Figure 4.

Ubiquitin regulation of T cell activation. TCR signaling is initiated by antigen/MHC-stimulated colocalization of the TCR complex with T cell coreceptor, CD4 or CD8, which allows the CD4/CD8-associated protein tyrosine kinase Lck to phosphorylate the signaling chains of TCR. Phosphorylated TCRζ chains recruit and activate the protein tyrosine kinase Zap70, which in turn phosphorylates LAT and SLP-76, triggering the recruitment and activation of key signaling components, such as PLCγ1. PLCγ1 hydrolyzes the membrane lipid PIP2 to generate second messengers, DAG and IP3, which in turn mediate activation of PKCθ, Ras, and calcium pathways, leading to activation of NF-κB, AP1, and NFAT. K63-linked ubiquitination is crucial for activation of NF-κB and AP1 pathways by the intermediate signaling complex, composed of CARMA1, BCL10, and MALT1. This complex associates with an E3 and the E2 dimer Ubc13/Uev1a to conjugate K63-linked ubiquitin chains to BCL10, thereby promoting the recruitment and activation of TAK1 and IKK. Several E3 ubiquitin ligases, including Cbl-b, c-Cbl, GRAIL, and ITCH, negatively regulate TCR-proximal signaling by mediating ubiquitin-dependent degradation of major signaling components.
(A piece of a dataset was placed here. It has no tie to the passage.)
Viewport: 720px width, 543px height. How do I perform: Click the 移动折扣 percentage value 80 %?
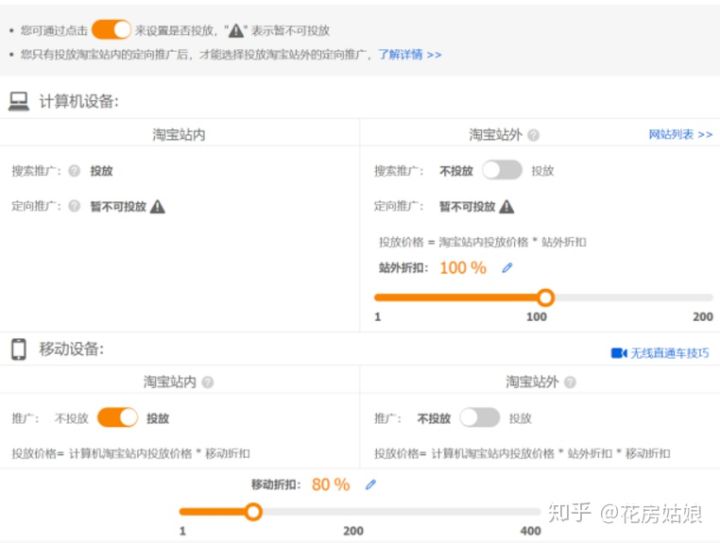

Some E3 ligases, likely including Nrdp1 and c-Cbl, conjugate nondegradative ubiquitin chains, including K33-linked chains, to Zap70, which facilitates the recruitment of protein tyrosine phosphatases Sts1 and Sts2 to dephosphorylate and inhibit Zap70. Peli1 and MDM2 are E3s that mediate ubiquitin-dependent degradation of activated transcription factors, c-Rel and NFATc2, respectively.